Когда в 45-ом я вернусь из тюрьмы, меня не будут принимать на работу. Не примут меня и в аспирантуру. И тогда я пойду за помощью к своему учителю Александру Романовичу Лурии. Это он, Лурия, был инициатором того, чтобы мне, студенту, дали Сталинскую стипендию.
Поможет он мне и теперь.
В то время он заведывал лабораторией в Институте неврологии АМН СССР. Он поговорил с Николаем Ивановичем Гращенковым, директором этого института. Гращенков дал согласие, и меня приняли в лабораторию к Александру Романовичу. Я стал утешителем у постели его послеоперационных больных. Вот на такой работе меня использовали.

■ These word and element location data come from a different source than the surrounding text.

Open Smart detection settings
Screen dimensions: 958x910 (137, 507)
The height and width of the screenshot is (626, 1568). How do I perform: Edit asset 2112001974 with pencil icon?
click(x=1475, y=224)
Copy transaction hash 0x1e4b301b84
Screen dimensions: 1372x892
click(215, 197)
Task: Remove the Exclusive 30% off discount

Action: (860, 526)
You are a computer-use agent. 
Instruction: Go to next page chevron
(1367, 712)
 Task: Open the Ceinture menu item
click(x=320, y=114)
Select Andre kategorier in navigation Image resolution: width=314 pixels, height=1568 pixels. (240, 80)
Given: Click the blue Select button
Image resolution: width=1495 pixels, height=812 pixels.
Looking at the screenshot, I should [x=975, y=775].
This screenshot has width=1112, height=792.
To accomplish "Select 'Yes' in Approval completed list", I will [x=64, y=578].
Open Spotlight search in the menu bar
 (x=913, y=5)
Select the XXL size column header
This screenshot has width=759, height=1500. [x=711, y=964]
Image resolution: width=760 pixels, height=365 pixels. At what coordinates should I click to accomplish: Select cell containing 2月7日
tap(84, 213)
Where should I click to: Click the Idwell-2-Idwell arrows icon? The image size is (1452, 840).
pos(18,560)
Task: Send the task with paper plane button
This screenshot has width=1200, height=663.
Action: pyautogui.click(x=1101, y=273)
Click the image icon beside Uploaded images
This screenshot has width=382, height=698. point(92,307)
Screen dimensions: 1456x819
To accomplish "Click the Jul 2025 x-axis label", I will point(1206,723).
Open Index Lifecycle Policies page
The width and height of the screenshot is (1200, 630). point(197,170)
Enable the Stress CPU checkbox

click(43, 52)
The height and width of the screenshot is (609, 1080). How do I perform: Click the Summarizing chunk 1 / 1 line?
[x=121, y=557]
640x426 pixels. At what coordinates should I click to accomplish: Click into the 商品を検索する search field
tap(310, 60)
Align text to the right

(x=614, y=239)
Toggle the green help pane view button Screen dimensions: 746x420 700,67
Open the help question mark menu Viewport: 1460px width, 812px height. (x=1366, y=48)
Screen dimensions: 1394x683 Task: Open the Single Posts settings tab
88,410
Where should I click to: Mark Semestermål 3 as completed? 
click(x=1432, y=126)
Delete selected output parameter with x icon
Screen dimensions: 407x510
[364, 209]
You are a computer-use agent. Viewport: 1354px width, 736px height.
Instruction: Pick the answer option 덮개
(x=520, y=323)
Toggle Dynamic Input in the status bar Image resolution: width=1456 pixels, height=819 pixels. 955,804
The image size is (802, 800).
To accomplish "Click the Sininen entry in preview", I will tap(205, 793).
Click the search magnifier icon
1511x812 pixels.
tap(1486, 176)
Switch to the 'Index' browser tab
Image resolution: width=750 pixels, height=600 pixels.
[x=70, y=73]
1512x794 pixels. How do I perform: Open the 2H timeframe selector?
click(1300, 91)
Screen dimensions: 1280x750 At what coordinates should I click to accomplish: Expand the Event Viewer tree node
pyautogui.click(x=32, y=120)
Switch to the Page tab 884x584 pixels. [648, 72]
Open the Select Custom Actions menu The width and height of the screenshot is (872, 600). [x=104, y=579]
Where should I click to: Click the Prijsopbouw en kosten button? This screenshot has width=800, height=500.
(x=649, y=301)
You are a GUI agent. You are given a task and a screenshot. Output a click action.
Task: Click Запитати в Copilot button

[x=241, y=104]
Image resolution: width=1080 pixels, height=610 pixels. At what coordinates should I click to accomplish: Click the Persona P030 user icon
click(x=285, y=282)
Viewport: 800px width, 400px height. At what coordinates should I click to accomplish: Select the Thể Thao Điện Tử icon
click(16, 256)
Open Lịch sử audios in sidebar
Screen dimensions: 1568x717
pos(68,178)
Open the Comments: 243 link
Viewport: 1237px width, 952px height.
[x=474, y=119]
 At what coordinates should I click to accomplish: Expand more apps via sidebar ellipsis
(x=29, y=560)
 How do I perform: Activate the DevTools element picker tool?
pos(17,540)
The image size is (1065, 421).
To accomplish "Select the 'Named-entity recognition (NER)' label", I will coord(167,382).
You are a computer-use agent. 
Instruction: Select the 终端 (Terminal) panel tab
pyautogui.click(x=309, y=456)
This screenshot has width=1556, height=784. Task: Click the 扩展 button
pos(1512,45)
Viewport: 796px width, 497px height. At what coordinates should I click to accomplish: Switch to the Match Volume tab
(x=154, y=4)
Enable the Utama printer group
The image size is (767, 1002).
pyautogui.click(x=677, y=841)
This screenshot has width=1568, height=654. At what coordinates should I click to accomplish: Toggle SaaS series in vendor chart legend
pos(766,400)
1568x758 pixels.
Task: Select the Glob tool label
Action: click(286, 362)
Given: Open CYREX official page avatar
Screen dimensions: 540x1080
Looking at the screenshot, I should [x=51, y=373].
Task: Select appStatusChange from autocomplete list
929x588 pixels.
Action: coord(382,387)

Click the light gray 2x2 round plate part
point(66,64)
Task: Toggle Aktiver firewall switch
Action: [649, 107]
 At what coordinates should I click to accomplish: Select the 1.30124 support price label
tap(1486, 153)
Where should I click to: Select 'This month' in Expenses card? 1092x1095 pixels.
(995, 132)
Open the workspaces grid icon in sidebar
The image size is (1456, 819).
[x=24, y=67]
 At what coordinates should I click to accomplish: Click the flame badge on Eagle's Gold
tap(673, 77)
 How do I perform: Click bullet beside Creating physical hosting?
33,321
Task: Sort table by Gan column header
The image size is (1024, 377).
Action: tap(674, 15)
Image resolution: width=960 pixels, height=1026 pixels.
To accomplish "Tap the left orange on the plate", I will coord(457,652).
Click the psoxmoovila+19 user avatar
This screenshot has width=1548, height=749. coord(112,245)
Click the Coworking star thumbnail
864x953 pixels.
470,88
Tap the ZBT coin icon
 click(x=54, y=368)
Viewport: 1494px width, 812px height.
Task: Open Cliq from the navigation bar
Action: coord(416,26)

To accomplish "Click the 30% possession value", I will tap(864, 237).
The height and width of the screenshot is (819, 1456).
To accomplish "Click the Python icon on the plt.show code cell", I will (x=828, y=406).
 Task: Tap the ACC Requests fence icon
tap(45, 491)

Александр Романович интересовался в те годы, как сказываются аномалии мозга на речи человека. Под его влиянием я стал посещать семинары в Институте языка и мышления им. Марра. Я даже пытался поступить к ним аспирантуру, но снова не получилось... И вот я ходил на семинары. Приходил оттуда и в лаборатории выступал - рассказывал, какие там были доклады, какие обсуждались проблемы.
Как-то раз мне Александр Романович сказал:
- Сегодня на твое выступление придет сотрудник Рубинштейна. Они - теоретики. Им с высоты теории все понятно. А мы здесь экспериментируем!..
Говорил иронично, но и с почтением. Дело в том, что Лурия и Рубинштейн были конкурентами. Но они не враждовали, не вредили друг другу. Оба интеллигентными людьми были.
И пришел на мое выступление Миша Ярошевский, будущий наш историк советской науки. Он на долгие годы станет близким моим другом. А в тот день слушал он немного свысока, ушел, доложил своему начальству.